Человек, сидящий на полу

Человек, сидящий на полу

* * *
Я человек, сидящий на полу.
Я только так сопротивляюсь злу.
Меня устроит спальник или плед.
Ну нет – так нет.

Я не соперник брату моему.
Мне даже табуретка ни к чему.
В три года я с неё читал стишок.
Заткнулся. Ок.

Пускай тут грязь вокруг и пыль, и хлам,
я вижу то, чего не видно там,
где чтят и прославляют высоту.
А я не чту.

 

* * *
Чего не хватает, спрашиваю, говори уже, не тяни.
Не хватает глотка воды, говорю.
Зачерпни ковшом, отхлебни.
А пока не омочишь губы – сколько хочешь колдуй, камлай –
всё одно, обезьяньи пляски, собачий лай.

Всё одно, в руках только нитки, только отвёртки, гайки, винты.
И нет красоты даже в этом чудном исполненном красоты
гении чистой, так сказать, ни жизни уже, ни слёз.
Охолони, выпей воды, не сетуй, что безголос.

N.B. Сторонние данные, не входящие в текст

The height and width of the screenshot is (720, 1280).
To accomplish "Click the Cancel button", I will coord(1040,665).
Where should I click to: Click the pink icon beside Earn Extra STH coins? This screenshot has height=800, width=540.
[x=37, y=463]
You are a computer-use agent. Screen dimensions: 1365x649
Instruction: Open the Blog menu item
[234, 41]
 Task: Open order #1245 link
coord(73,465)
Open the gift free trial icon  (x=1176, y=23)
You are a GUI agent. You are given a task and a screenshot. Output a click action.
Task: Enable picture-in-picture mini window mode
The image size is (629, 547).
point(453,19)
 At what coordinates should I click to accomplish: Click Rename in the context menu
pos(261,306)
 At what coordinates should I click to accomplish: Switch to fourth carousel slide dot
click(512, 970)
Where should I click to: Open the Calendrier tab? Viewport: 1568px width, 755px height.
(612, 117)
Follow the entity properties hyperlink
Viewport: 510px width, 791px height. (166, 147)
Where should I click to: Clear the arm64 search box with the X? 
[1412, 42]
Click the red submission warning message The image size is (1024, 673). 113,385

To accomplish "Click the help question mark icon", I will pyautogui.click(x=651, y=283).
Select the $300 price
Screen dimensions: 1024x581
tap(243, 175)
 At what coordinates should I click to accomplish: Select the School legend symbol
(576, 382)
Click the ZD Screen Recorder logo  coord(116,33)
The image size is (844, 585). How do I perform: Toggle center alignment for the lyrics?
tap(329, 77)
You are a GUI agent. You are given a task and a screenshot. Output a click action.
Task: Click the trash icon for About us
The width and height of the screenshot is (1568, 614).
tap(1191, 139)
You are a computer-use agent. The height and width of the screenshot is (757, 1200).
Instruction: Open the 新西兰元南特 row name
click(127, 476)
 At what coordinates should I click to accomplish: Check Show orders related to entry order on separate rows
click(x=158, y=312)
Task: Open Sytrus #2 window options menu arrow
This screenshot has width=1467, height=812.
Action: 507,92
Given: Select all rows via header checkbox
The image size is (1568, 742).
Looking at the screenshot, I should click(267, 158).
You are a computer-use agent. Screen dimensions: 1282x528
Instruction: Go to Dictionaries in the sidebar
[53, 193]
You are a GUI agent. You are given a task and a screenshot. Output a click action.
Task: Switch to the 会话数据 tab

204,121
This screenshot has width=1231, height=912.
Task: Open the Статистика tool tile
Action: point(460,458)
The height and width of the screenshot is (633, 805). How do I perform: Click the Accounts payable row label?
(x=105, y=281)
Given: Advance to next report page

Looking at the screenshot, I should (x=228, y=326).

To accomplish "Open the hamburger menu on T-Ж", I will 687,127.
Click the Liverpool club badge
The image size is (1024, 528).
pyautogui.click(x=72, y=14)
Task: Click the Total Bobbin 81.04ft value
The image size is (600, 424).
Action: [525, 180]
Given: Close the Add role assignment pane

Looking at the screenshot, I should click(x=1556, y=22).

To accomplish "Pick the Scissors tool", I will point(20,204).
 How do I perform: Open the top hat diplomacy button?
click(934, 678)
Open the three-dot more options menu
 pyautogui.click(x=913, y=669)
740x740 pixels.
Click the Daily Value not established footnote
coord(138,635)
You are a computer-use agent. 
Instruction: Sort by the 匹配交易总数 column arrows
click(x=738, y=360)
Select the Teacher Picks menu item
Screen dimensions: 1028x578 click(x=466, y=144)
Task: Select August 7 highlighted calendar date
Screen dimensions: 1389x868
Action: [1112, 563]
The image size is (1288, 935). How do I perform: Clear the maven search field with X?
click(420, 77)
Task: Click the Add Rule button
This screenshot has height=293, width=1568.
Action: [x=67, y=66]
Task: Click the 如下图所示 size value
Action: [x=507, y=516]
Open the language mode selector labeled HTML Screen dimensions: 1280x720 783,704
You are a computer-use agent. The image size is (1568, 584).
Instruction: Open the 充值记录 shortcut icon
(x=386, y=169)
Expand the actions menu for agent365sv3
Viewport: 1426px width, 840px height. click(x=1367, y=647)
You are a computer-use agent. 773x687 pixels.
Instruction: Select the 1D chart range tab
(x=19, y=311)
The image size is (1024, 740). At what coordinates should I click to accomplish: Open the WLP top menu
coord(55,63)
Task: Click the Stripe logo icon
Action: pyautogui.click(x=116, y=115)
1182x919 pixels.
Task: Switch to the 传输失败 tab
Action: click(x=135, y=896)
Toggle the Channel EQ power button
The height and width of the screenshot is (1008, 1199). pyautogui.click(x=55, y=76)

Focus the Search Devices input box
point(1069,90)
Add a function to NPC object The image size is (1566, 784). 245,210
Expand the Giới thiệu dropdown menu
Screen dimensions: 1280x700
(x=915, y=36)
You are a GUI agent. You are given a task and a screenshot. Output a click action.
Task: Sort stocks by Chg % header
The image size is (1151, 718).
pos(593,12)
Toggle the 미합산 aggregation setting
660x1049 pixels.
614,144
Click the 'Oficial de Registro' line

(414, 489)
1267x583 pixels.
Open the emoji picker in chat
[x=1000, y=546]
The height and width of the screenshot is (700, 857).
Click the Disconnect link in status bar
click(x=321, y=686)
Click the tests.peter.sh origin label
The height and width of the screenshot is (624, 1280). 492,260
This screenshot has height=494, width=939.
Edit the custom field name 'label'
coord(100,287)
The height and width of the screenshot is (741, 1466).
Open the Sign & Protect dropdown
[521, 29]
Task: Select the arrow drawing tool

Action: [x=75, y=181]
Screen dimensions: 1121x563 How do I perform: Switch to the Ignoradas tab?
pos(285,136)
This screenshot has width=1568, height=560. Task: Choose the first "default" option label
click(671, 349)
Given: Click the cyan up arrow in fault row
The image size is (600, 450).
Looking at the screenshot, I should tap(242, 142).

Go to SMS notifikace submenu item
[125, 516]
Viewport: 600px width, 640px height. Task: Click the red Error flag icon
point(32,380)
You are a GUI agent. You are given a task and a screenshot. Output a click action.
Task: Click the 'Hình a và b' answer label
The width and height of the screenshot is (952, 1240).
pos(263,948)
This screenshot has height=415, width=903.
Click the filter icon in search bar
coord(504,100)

Но я считаю пропорции, я снова пишу портрет.
Все эти кварты и терции, смотрю, как падает свет,
и ничего не вижу, кроме кончика карандаша,
маленькой чайки, грифельного мыша,
я черпаю воду в колодце,
и смерть глядит из ковша.

 

Рейс

Даже если времени в обрез,
можно выбрать день и выбрать рейс,
выбрать место – бизнес/эконом,
в хвостовом, а может, в головном.

Но лишь только откатили трап –
люк закрыт, и ты теперь наш раб.
Ты внутри, и ты такой же наш,
как пилот и прочий экипаж.

Сверху маска, а внизу жилет –
весь твой выбор, и другого нет.
Белая полоска, чёрный дым.
Пассажир под номером твоим.

 

* * *
Мы забыли Петрова на детской площадке,
где столбы от качелей торчат бодунами.
Занимался рассвет, серебристый и шаткий,
ковылял самолёт над кривыми домами.

Мы забыли его возле горки железной,
где на сваях веревка висит бельевая,
где в траве пузырек с этикеткой облезлой.
Ну, бывает. Чего только, брат, не бывает.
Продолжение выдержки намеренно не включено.